We face intense competition in our markets, which may lead to reduced revenue from sales of our products and increased losses.

        The high-speed communication, display, and storage semiconductor industries are intensely competitive. These markets are characterized by rapid technological change, evolving standards, short product life cycles and declining selling prices. Our current display products face competition from a number of sources, including analog solutions, DVI-based solutions, dual (analog- and DVI-based) solutions and other digital interface solutions. We expect competition in the display market to increase.
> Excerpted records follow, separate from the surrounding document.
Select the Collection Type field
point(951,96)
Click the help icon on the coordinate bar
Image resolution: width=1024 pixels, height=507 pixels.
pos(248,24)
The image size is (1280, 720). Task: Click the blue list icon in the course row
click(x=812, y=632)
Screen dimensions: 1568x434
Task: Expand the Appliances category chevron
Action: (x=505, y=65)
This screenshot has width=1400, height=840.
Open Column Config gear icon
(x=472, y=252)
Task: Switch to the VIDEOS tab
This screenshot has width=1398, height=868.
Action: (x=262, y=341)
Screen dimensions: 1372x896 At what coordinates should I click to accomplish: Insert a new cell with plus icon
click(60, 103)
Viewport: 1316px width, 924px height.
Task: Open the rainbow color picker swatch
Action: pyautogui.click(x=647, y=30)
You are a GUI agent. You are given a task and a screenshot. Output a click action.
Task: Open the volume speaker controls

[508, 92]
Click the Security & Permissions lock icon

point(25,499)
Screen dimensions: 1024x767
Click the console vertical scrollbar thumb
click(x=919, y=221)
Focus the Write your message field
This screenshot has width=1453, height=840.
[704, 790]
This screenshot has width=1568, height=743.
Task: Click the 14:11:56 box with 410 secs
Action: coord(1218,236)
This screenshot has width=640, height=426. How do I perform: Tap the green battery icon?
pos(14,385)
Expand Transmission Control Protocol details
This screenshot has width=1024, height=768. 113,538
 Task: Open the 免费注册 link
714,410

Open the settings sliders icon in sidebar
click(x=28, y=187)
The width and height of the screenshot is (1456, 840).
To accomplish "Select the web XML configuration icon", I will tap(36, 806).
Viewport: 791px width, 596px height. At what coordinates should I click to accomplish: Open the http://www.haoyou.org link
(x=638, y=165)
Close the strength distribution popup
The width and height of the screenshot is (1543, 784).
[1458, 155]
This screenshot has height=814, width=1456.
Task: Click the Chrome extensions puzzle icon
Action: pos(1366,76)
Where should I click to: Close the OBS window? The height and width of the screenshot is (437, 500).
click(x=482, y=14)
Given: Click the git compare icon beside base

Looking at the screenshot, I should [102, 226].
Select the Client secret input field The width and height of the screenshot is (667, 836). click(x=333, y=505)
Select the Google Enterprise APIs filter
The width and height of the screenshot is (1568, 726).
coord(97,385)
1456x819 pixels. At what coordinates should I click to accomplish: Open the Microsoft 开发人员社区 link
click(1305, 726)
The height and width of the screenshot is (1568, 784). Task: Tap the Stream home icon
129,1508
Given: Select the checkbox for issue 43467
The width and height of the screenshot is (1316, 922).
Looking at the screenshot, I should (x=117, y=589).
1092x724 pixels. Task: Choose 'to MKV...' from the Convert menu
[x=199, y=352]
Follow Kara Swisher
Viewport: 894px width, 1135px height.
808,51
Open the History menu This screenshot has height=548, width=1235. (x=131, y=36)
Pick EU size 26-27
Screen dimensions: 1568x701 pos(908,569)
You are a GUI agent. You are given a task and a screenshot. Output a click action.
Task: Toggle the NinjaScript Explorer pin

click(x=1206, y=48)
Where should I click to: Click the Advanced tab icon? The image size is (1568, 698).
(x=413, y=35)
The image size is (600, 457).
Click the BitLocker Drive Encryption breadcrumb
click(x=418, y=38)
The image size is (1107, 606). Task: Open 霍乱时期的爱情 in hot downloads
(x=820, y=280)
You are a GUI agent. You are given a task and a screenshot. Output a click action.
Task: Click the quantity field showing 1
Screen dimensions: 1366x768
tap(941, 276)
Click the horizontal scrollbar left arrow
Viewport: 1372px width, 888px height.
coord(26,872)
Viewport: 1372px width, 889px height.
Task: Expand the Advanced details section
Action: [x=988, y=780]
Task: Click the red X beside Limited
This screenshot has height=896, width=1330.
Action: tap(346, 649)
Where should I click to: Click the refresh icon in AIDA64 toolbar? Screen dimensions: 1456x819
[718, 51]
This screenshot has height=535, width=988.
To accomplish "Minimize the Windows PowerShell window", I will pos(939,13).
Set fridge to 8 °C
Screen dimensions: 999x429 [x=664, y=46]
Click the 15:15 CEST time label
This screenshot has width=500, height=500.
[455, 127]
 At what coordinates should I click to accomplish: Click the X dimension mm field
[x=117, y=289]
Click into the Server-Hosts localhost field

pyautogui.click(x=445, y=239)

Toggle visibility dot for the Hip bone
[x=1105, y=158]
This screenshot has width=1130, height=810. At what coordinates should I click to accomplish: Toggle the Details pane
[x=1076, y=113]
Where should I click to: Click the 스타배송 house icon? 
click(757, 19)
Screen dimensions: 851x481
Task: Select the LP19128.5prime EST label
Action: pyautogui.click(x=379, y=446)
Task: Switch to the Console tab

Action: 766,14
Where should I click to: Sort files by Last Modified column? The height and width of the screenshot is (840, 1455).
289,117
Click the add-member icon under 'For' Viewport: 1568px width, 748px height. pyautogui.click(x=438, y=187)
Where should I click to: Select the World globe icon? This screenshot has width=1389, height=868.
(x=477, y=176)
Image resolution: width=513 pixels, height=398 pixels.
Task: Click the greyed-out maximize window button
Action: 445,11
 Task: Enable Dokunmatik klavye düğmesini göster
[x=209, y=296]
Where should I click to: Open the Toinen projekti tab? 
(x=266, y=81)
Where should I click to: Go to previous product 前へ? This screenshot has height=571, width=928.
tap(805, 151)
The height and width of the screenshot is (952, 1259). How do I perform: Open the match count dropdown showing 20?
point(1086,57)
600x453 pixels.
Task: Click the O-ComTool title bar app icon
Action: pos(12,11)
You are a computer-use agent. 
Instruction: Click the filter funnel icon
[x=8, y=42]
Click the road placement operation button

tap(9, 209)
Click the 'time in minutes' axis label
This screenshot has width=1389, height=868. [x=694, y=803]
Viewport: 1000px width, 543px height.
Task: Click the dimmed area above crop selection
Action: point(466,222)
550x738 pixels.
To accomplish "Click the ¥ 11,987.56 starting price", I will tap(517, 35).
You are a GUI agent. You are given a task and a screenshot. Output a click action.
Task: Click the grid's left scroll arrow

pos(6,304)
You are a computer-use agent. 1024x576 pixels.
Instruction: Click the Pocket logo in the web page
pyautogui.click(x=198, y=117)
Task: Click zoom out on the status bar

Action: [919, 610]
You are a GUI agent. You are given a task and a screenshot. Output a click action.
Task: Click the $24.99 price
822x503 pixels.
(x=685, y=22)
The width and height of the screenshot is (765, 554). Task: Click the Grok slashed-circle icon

For example, Analog Devices, ATI, Broadcom, Chrontel, Genesis Microchip, Macronix, Matrox, National Semiconductor, nVidia, Phillips, Pixelworks, Sage, SIS, Smart ASIC, ST Microelectronics, Texas Instruments and Thine have all begun shipping products or announced intentions to introduce products that we expect will compete with our PanelLink products. Other companies have announced DVI-based solutions and we expect that additional companies are likely to enter the market. In the future, our current or potential customers may also develop their own proprietary solutions that would likely be the integration of a DVI transmitter or receiver into one of their products.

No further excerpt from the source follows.